→ **Text section**
* start *

As described in the above-referenced patent, one way to reduce the reduce such copying by a CPU is to provide to the application at least a header corresponding to the data being received, and to have the application return to a network interface a pointer to a location in application memory. The network interface, which may also have the capability to protocol process the received data, can then write the data to the location in application memory designated by the pointer, thereby saving the CPU from copying the data. Direct memory access (DMA) engines can be used to access the computer's memory to store and or retrieve data to avoid such copying by the CPU.
Unfortunately, not all applications will provide a pointer that can be used by a network interface to direct all of the data received by the interface into the appropriate location in the application's memory space. For example, some applications will simply process a header and consume any corresponding data without returning a memory descriptor list that points to a buffer or buffers in application memory space into which related data is to be stored. Moreover, an application may provide such a pointer some of the time and not provide such a pointer at other times, adding to the complexity of attempting to avoid data copying by the CPU.
A method is disclosed, the method comprising: receiving, by a network interface, data and a corresponding header; storing, by the network interface, the data in a first memory buffer of a computer that is coupled to the network interface; and storing, by the network interface, the data in a second memory buffer of the computer. For example, the network interface can first store the data in a part of the computer memory that is accessible by a device driver for the network interface. If the application provides to the driver a pointer to a location in memory for storing the data, the driver can pass this pointer to the network interface, which can write the data directly to that location without copying by the CPU. If, however, the application does not provide a pointer, the data controlled by the driver can be copied by the CPU into the application's memory space.
Referring now to
The computer 20 includes software for processing network communications, as well as other software such as instructions that run the computer's operating system. The software for processing network communications is typically categorized as a plurality of layers, sometimes called a protocol processing stack, which include a device driver 31 that communicates with the network interface 30 and provides data-link and media access control (MAC) layer functions. The device driver 31 provides services for an internet layer 37 that includes Internet Protocol (IP) instructions, which in turn services a transport layer 39 that includes Transmission Control Protocol (TCP) instructions. A session layer or application programming interface (API) 40 such as Sockets can provide an interface between the transport layer 39 and an application layer 42, which can include various applications for file transfer, audio, video, text, photos, etc. A network packet received by computer 20 can have its headers analyzed one protocol layer at a time by CPU 28 running the protocol stack, the headers peeled off like the layers of an onion to yield data for application 42. Conversely, data from application 42 can be divided into segments that have protocol layer headers sequentially added by the protocol stack to be sent over the network 25.
The network interface 30 also includes software and/or firmware for processing network communications, such as link layer instructions 44 and TCP/IP instructions 46, which are shown combined in this embodiment. The network interface 30 further includes communication hardware 48 for processing network communications and a processor 50. A device memory 53 containing for example dynamic random access memory (DRAM) and/or static random access memory (SRAM) can be coupled to or integrated with a chip that includes the processor 50 and other hardware. The device memory 53 may store information relevant to controlling communication streams that are handled by the device 30, such as TCP or other control blocks. The device memory 53 may also store information packets that are received from the network 25 or transmitted to the network. DMA engine or engines such as DMA unit 55 can access device memory 53 and computer memory 35, for example to transfer a control block between the two or to store and retrieve data that is communicated over the network 25.

* end *

→ **Source material**
* start *

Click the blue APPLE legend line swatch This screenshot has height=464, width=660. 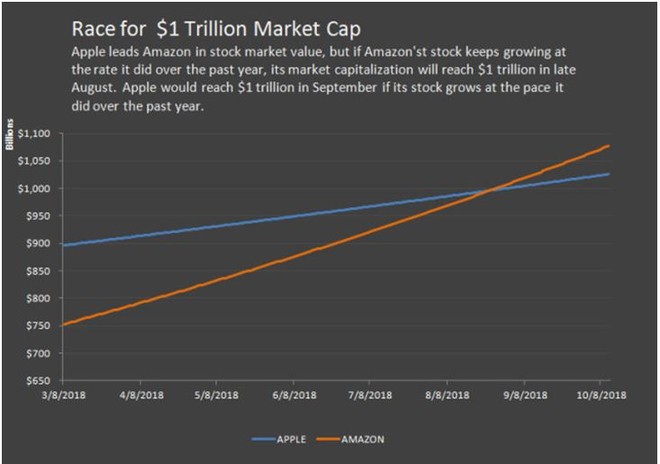click(x=263, y=439)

* end *

→ **Do this**
Continue the text about network interfaces storing received data in computer memory from where it stops.

→ **Task result**
Perhaps the most common set of protocols for transferring information over a network is the Internet Protocol Suite, including IP and TCP. To handle a network message transferred to or from computer 20 via interface device 30, a TCP connection may be set up by computer 20 and then transferred along with other relevant communication control block information to the network interface 30. Having the network interface handle the protocol processing for the message can save the CPU 28 a significant number of processing cycles. The network message may include a number of packets each of which have a TCP and IP header, with the first packet also including a session layer and/or application layer header that provides some information about the data in all of the packets, such as the length of the data and the application context that it corresponds to, such as a file or session. With the interface device 30 controlling the TCP connection and capable of performing IP and TCP processing, data from a message received from the network 25 may be transferred to the application file in the computer memory 35 without the computer performing protocol processing or copying.
The DMA unit 55 may transfer received data from the device memory 53 to the computer memory 35, thereby saving the CPU from copying the data between the memories. In order for the DMA unit 55 to transfer received data to the destination in the computer memory 35 required by the application, the application can provide a pointer 66 to a destination buffer 60 corresponding to a file for the application 42, with the pointer passed down through the protocol stack and forwarded to the network interface 30. Although a pointer is specifically mentioned in this embodiment, other data structures known to those of skill in the art to indicate a location for storing or retrieving data can be alternatively employed, such as a memory descriptor list (MDL), and are generally represented by the word pointer. To provide that pointer, at least a header 63 portion of a message packet 65 can be provided to the application 42 by DMA unit 55, which can transfer that header to the computer memory 35 under control of the device driver 31. The TCP/IP information in the header can be processed by the protocol stack to determine the TCP port number corresponding to the application 42. The session or application layer header information can then be processed to allocate the destination buffers 60, and a descriptor pointing to those buffers can be passed from the application to the TCP/IP layers, the device driver, and the network interface, so that the DMA unit 55 can transfer received data directly into the application memory space 60.
As mentioned above, however, an application may or may not provide a pointer to destination buffers for an application file. For example, an application may simply consume the header and any related data provided to it and wait for more, without indicating to lower layers where in the computer memory 35 to place related data. For this reason, instead of merely providing a header portion of a first message packet to the device driver, the DMA unit 55 may provide the full packet, so that if the header is consumed by the application without returning a pointer, the data will also be placed in the correct location in application memory space. Unfortunately, this entails copying of the application data by the CPU 28, to move the data from a location in general computer memory 35 under control of the device driver 31 to the desired destination such as a file cache for the application 42. Moreover, because the network interface 30 does not know in advance whether an application will return a pointer or simply consume data, and therefore provides the full packet to the computer 20, the advantage of avoiding CPU copying for the case in which a pointer is returned is negated. Even more troubling is the fact that, by providing the full packet rather just the first few hundred bytes, the application 42 may be encouraged to consume the data and promote further CPU copying as opposed to providing a pointer that can used by the DMA unit to place the data in the destination buffer 60.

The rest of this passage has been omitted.